Kluwers new approach to creating back of book indexes

Some comments on standards, tools.

Still mainly SGML shop.

Legal information review: statutes/sections; jurisprudence; journal articles; books and loose leaf publications (sectionwise commentary)

Classical indexing method

  • one indexer generates entire book
  • no restriction on choice of terms
  • limited reuse of terms
  • no restrictions placed by system
  • no restriction on the internal relations in an index
  • see also references

Result: no way to join indexes, as needed when publishing electronically (CD ROM, Internet)

Solutions:

Could use Topic Maps, but didn't use them because they're most applicable when no control over the indexes.

In this situation can adopt centralise approach instead.

  • Central word list
  • Relations in central list cause 'see' and 'see also' references to be generated
  • Thesaurus
  • Terms can be combined to string.

General thesaurus relationships: narrower, broader, etc.

Keyword strings

often single term is not enough, multiple terms is more accessible to user.

  • main term -- from thesaurus
  • zero or more connected strings
    • connector (by, of)
    • keyword string -- nesting of keyword string

connected string is logically connected to main term through connector.

New concept

  • build thesaurus of related terms
  • build keyword string
  • link to information objects
  • make an index to set of objects, extract all linked keyword strings
  • now have all used terms, and hence search entries, and related search entries
  • duplicate under each keyword, each keyword string.
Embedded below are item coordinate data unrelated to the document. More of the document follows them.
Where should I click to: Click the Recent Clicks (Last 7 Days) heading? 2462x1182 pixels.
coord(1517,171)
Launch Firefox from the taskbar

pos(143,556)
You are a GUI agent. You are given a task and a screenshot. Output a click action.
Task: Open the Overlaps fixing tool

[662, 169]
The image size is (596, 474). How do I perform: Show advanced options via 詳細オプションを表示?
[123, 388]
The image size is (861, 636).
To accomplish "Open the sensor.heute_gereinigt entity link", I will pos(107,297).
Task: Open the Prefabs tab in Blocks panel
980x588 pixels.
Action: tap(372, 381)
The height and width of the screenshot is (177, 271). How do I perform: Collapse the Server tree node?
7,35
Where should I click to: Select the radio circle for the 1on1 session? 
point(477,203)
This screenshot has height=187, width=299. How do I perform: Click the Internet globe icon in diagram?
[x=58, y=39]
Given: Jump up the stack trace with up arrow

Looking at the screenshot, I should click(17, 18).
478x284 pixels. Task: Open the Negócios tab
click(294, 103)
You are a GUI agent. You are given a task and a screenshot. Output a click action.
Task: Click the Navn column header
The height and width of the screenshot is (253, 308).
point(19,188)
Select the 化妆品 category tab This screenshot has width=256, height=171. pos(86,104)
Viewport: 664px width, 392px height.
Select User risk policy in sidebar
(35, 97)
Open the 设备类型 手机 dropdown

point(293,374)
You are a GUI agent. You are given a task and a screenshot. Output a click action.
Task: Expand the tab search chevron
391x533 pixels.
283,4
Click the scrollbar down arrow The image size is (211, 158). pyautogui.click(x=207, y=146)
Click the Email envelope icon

Result is a Keyword Out of Context index (KWOC)

Pros

  • automatic index generation
  • index merging
  • reuse of terms and kw strings
  • reuse of indexes (regeneration)
  • cost effective when used frequently (ROI)

Cons

  • high initial costs -- thesauri and kw strings
  • ordered, nested strings complicate the system
  • indexer feels restricted
  • only applicable with tool, 'string mgt. system'

Mgt System

  • link occurence to kw string
  • create new kw strings
  • add terms
  • add relations between terms
  • editorial approach for terms and relations (states, workflows)
  • simultaneous editing
  • granular locking
  • standards, minimise programming overhead

Need editorial tool because relationships are complex and verbose, etc, etc.

Better approach than adding markup to content is separate out different aspects.

Thesaurus Model

Problems with usual hiearchical XML model for thesauri, need multiple parallel hierarchies. Can be done, but very verbose (have to duplicate structures).

Instead use flattened structure with ID/IDREF constraints: normalized model that's very close to DB schema.

When it comes to extend the model, problems with DTD because of limitations of ID/IDREF contraints -- db better here

Keyword String Model

Again, normalization lead to using ID/IDREFs

Need ordering in strings, requires adding sequences and ORDER BY. Insertions then become trickier. As does retrieval: recursive SQL statement.

XML superior for nested, ordered data.

KWOC Index

'classic' DTD

Content not maintained directly: generated from other 2 models.

5 Ways to Implement

  • db

Hard for hierarchy/order to be graspec by relational db developer.
Complex programming for recursion
Tricky to produce useable interface

But best for modelling system

  • XML

Modelling issues -- integrity constraints
No granular locking (at least in deployed system)
ID/IDREFs broken when checking out fragments, therefore need additional layer

  • hybrid db and XML

Needs lots of tuning of XML editor to interface with db.

  • ISO TM
  • XTM

Returned to Topic Map model.

Several layers: model, thesaurus, kw strings, object, linking layer

End up with same model at the end.

Needed TMQL (query language) and TMCL (constraint language) but not yet developed so couldn't have a fully standards compliant app.

ISO TMs allow meaningful element names
XTM only topic elements, same problem with nesting/order as db.

Conclusions

db superior for avoiding redundancy, but mismatch with XML tools, and not good at hierarchy/order.

Mixing hierarchy and relations means no simple application in either SQL or XML. Will always be more complex solution.

XML with element locking might alleviate some problems, but redundancy/normalisation was the killer.